If neither applies, you can skip this step. Wind itself does not depend on the resolver being installed; widgets render the same with or without it.
### Wiring it up
Call `Wind.installDebugResolver()` once during app startup, inside a `kDebugMode` guard. The call is idempotent (safe to call multiple times) and is automatically a no-op in release builds, so the bridge is tree-shaken out of production binaries.
```dart
import 'package:flutter/foundation.dart';
import 'package:fluttersdk_wind/fluttersdk_wind.dart';
void main() {
if (kDebugMode) {
Wind.installDebugResolver();
}
runApp(const MyApp());
}
```
After the call, any consumer of `WindDebugRegistry.current` (from the contracts package) can call `resolver.resolve(element)` on a Wind widget's `Element` to receive a map of debug fields: `className`, `breakpoint`, `brightness`, `platform`, `states`, `bgColor`, `textColor`. Tools read this without depending on Wind directly.
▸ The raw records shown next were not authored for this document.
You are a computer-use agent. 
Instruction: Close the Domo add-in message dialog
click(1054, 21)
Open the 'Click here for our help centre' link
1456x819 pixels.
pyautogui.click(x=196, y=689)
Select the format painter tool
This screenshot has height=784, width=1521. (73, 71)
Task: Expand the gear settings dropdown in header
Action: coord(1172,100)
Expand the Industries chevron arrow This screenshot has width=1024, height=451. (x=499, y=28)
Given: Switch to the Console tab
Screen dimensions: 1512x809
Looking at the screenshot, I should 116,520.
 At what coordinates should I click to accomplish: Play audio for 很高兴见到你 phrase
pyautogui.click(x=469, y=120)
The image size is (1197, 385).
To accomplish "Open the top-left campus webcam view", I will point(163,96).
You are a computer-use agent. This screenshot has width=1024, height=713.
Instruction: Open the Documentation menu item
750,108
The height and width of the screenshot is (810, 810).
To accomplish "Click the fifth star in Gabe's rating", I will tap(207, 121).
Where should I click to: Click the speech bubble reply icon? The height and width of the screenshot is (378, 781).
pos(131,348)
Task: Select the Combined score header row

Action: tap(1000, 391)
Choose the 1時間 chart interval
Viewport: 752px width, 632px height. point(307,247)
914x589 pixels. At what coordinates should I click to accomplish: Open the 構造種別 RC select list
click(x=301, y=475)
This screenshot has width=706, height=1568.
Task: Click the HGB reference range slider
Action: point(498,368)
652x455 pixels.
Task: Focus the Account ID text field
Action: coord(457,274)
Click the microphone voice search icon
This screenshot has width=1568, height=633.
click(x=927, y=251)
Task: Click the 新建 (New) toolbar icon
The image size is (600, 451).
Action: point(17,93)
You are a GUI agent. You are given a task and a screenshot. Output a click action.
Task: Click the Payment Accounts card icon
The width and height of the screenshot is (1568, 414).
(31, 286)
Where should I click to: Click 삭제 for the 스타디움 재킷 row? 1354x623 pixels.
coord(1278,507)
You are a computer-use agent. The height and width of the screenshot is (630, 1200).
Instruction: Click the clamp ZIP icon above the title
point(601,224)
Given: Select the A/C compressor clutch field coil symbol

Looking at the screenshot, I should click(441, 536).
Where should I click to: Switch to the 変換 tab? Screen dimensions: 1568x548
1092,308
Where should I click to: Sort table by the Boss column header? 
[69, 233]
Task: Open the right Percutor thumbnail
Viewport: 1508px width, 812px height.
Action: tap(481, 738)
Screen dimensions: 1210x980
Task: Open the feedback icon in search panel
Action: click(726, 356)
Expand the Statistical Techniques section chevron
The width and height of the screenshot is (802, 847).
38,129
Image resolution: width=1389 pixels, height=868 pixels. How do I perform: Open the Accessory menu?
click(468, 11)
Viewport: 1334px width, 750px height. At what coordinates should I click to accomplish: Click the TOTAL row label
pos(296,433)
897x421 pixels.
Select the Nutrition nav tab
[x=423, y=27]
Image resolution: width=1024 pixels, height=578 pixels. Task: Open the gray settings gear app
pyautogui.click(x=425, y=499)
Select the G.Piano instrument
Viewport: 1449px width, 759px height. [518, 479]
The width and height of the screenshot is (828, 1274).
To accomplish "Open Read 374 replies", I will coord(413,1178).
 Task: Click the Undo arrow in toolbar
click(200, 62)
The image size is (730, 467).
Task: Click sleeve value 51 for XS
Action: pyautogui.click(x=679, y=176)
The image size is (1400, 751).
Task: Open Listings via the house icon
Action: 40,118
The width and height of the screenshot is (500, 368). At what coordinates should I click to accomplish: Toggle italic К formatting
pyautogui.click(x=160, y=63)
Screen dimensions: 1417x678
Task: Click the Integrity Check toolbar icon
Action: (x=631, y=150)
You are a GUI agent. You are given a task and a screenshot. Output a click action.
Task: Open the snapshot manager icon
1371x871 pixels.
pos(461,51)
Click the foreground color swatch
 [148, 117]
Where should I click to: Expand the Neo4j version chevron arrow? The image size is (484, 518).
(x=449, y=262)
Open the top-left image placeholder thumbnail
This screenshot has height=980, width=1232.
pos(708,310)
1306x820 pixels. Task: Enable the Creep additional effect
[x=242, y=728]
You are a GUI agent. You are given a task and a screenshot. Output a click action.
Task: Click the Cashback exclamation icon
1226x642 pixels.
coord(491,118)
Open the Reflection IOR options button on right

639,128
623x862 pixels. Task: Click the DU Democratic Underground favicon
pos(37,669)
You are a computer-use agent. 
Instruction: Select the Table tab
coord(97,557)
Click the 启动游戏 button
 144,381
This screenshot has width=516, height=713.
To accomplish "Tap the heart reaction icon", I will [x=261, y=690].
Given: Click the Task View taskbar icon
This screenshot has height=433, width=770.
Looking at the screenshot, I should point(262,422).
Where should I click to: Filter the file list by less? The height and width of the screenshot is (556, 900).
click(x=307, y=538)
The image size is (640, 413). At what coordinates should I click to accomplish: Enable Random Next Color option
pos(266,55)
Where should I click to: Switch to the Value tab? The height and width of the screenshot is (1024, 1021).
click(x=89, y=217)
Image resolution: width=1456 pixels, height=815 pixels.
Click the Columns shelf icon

### What the contract emits
`WindDebugResolverImpl.resolve(element)` returns at most six fields per widget element:
| Field | Type | Notes |
|:------|:-----|:------|
| `className` | `String` | The active className resolved through breakpoints, dark mode, and state prefixes |
| `breakpoint` | `String` | The currently-active named breakpoint (`sm` / `md` / `lg` / `xl` / `2xl` / `base`) |
| `brightness` | `String` | `'light'` or `'dark'` |
| `platform` | `String` | `'web'` / `'android'` / `'ios'` / etc. |
| `states` | `List` | Active dynamic states (`hover`, `focus`, `active`, custom keys) |
| `bgColor` | `String?` | Resolved background color hex (8 digits including alpha) when set by className or inline prop |
| `textColor` | `String?` | Resolved foreground color hex when set |
Fields whose value is null are omitted; the map only carries what the widget actually resolved.
### Release-build safety
`Wind.installDebugResolver()` is a no-op in release builds. The `kDebugMode` guard in user code further ensures dart2js / dart2native tree-shakes the entire branch on every platform. There is no production cost from leaving the call in place.